▶ _PROBLEM TO SOLVE_:
Your answer should consist of the lines in the following data that contain "sidebar".

▶ _TASK MATERIAL_:

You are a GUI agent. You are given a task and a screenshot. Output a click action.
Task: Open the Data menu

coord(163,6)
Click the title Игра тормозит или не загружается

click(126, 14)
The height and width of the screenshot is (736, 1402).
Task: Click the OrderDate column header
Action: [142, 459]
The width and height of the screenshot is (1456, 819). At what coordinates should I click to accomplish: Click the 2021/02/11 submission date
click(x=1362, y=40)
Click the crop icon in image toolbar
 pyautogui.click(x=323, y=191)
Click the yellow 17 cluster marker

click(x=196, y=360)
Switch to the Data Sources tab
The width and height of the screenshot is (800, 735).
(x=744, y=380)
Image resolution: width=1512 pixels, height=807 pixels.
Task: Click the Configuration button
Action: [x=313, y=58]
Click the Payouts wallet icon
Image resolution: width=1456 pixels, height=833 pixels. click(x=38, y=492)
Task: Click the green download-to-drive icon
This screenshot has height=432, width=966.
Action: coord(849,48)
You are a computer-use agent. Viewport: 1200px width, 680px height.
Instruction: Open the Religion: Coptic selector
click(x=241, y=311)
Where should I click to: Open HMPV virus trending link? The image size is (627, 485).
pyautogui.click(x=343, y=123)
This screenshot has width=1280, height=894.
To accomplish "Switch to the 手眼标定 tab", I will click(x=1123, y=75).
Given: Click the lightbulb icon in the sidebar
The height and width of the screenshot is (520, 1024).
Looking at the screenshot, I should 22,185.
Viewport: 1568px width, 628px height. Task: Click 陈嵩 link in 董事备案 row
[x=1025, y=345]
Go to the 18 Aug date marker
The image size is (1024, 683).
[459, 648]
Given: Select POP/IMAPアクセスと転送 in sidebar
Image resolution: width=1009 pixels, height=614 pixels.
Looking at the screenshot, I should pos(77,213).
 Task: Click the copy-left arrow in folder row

▶ _RESPONSE TO THE TASK_:
Given: Click the lightbulb icon in the sidebar
Given: Select POP/IMAPアクセスと転送 in sidebar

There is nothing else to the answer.